Go Global Case
DataClear was established by Greg McNally, a venture capitalist, and David Lester in 1998. The company’s main products included the two versions of ClearCloud that were made for the telecommunication sector and financial providers. A year into the market, the company made $2.2 million in revenue, which grew to approximately $5.3 million in 2000. Following its success, DataClear is considering venturing into other business sectors by undertaking some product development and recruiting more staff. One of the main threats that the company is facing is the entry of new competitors in the market. However, the company has numerous opportunities in the United States, including diversifying into the petrochemical, chemical, and pharmaceutical industry whose latent demand is $900 million (Kuemmerle 2). At the same time, it might choose to undertake global possibilities by expanding its existing products at a cost of $600 million, or getting into the petrochemical, chemical, and pharmaceutical sector for $660 million (Kuemmerle 2). Given the available opportunities, the big question is whether DataClear should expand into the global market or diversify and remain in the United States.
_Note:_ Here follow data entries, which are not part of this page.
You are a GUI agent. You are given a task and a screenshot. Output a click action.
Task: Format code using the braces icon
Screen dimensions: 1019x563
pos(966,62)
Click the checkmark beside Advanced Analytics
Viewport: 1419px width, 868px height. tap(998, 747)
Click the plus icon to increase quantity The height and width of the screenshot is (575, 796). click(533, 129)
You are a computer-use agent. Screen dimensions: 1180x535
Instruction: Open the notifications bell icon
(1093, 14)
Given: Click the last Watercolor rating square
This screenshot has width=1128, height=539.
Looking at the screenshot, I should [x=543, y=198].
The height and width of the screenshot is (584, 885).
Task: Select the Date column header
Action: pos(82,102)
DataClear is facing three major dilemmas. The biggest dilemma that the company is facing whether it should diversify its operations and how this should be done. The second issue the second issue is whether it should go global or not. Lastly, the company need to decide which the best strategy is to use while expanding into the global market. The first available possibility is to use the Greenfield Approach by opening its own subsidiaries in the UK, for its European market, and Tokio and Singapore for its Asian markets (Kuemmerle 4). The other possibility involves getting into a strategic alliance with a Norwegian software development company, Benro.
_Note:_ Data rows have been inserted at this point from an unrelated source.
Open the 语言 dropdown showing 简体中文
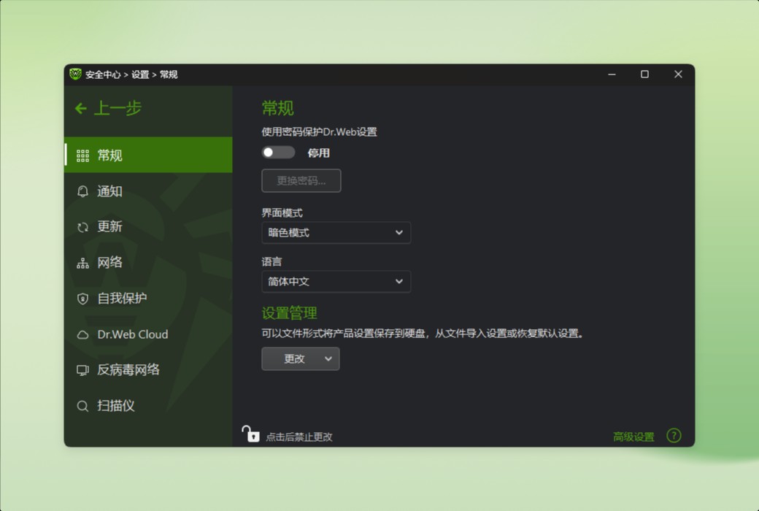This screenshot has height=511, width=759. [336, 282]
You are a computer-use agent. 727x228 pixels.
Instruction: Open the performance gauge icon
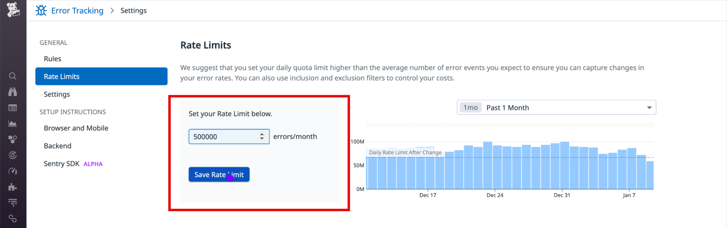pyautogui.click(x=13, y=171)
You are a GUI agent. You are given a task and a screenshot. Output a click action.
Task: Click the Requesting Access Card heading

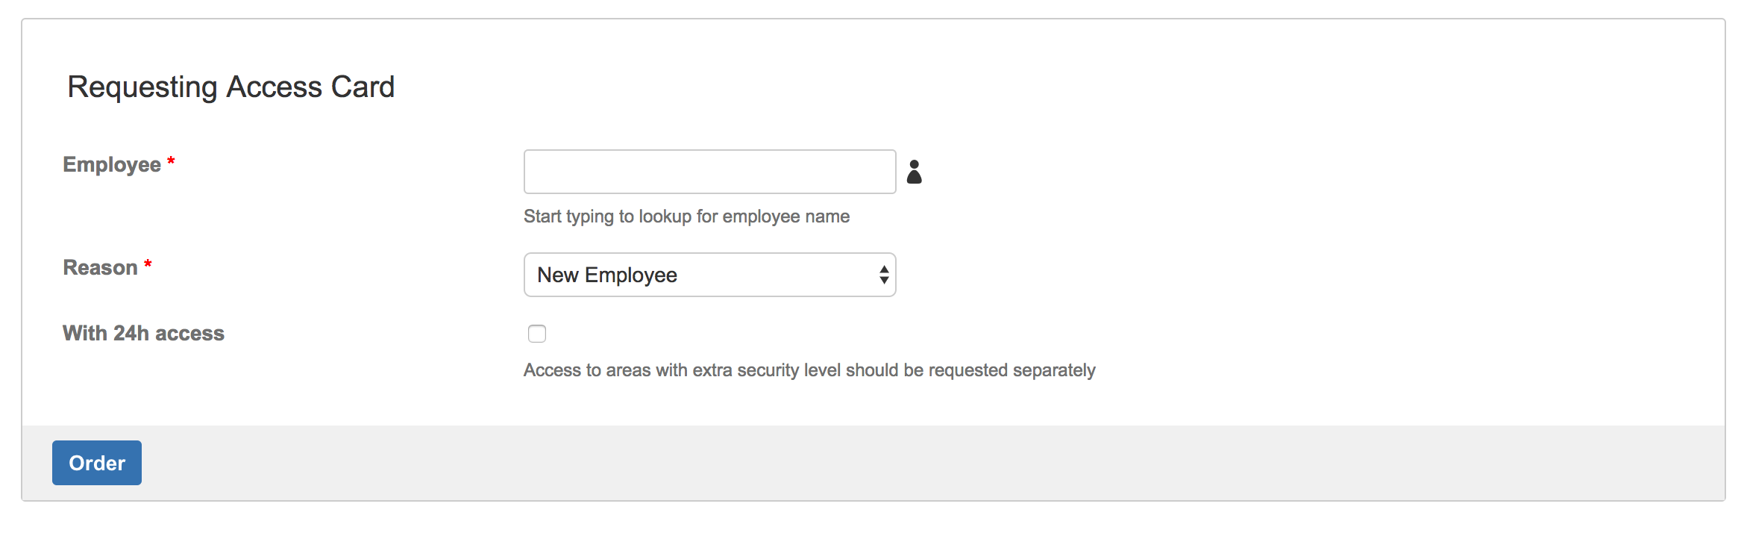pos(230,87)
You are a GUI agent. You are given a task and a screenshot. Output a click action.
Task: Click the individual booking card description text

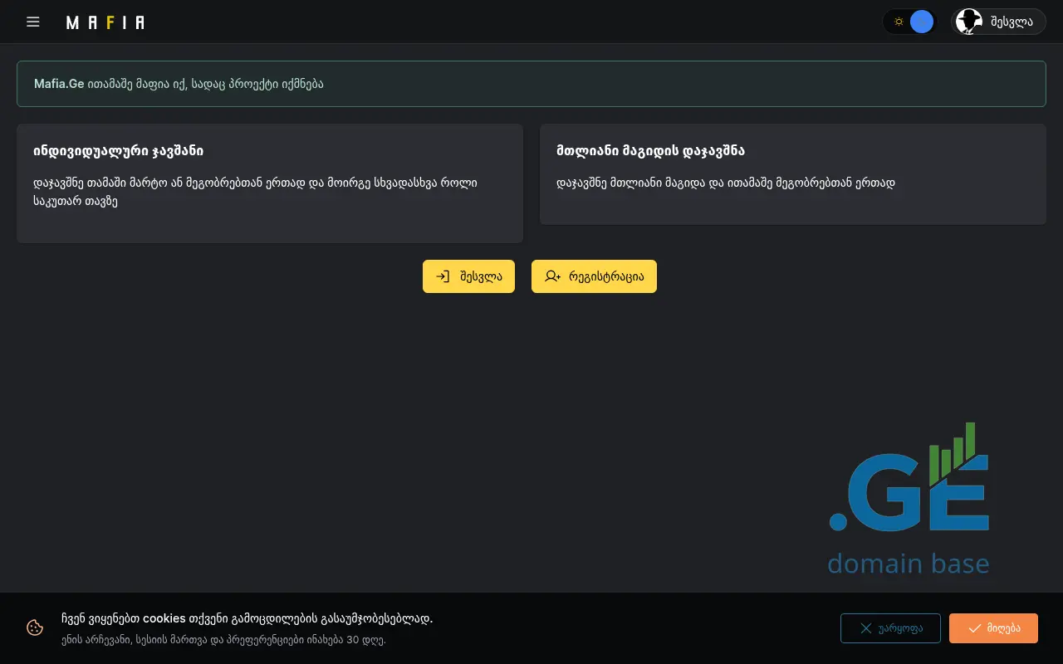[255, 192]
Instead of expanding into the global market, DataClear should remain in the United States and seek to diversify its products instead. The company has a small number of staff who do not have any experience in working in the international market. Therefore, seeking to expand into an overseas operation is bound to result in even greater challenges for an organization that does not have any expertise on foreign markets (Oshri, Kotlarsky, & Willcocks 213). The company should take into consideration the fact that the US domestic market offers it numerous opportunities and benefits that could turn into sizeable costs once it chooses to join the international market (Frynas, George, & Mellahi 107). While there are some new entrants into the US market, DataClear should slow down and take time to clearly consider its current situation. Given that the company has the option of expanding into the petrochemical, chemical, and pharmaceutical sector in both the US and global markets, it should seek for ways to make this possible before rushing into an unknown market. It is only through taking all factors into consideration that the company would be able to come up with numerous workable strategic options that will allow it to grow into the global market the most appropriate time.
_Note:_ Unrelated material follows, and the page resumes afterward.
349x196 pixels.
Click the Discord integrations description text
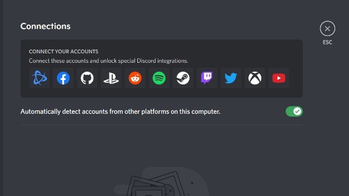108,60
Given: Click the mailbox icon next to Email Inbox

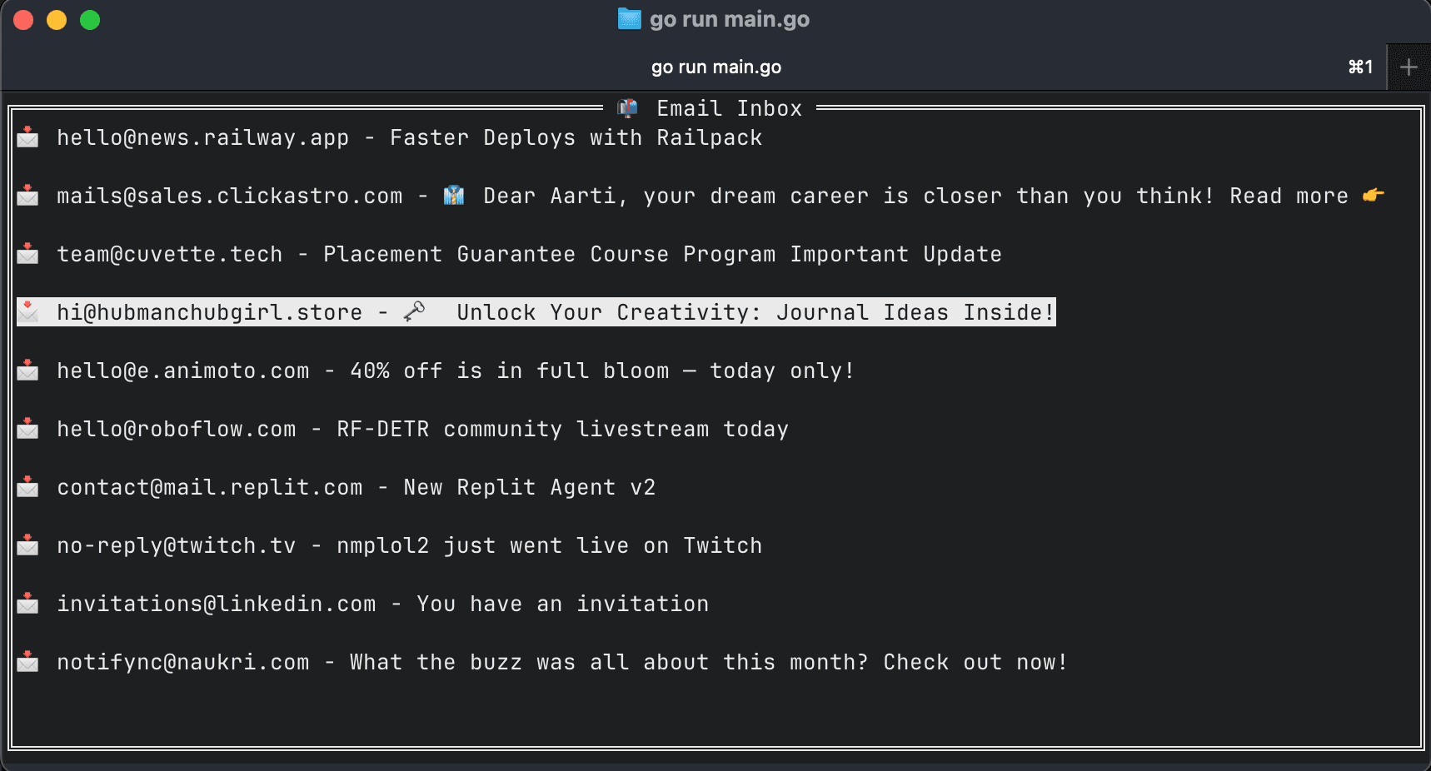Looking at the screenshot, I should (627, 108).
The biggest dilemma that DataClear is dealing with at the moment is whether it should take the risk and go global or remain in the United States and expand its operations. Given the success and the growth that the company has undergone over the years, it is not advisable for DataClear to rush into the international market. Instead, it should take advantage of its reputation in the United States to diversify into the petrochemical, chemical, and pharmaceutical sector, which will provide it with a better platform to get into the global market in the future.
Frynas, Jedrzej George, and Kamel Mellahi. Global Strategic Management. Oxford University Press, USA, 2015.
Kuemmerle, Walter. “HBR Case Study: Go Global – or No?” Harvard Business Review. Harvard Business School Publishing, 2001.
Oshri, Ilan, Julia Kotlarsky, and Leslie P. Willcocks. The Handbook of Global Outsourcing and Offshoring 3rd Edition. Springer, 2015.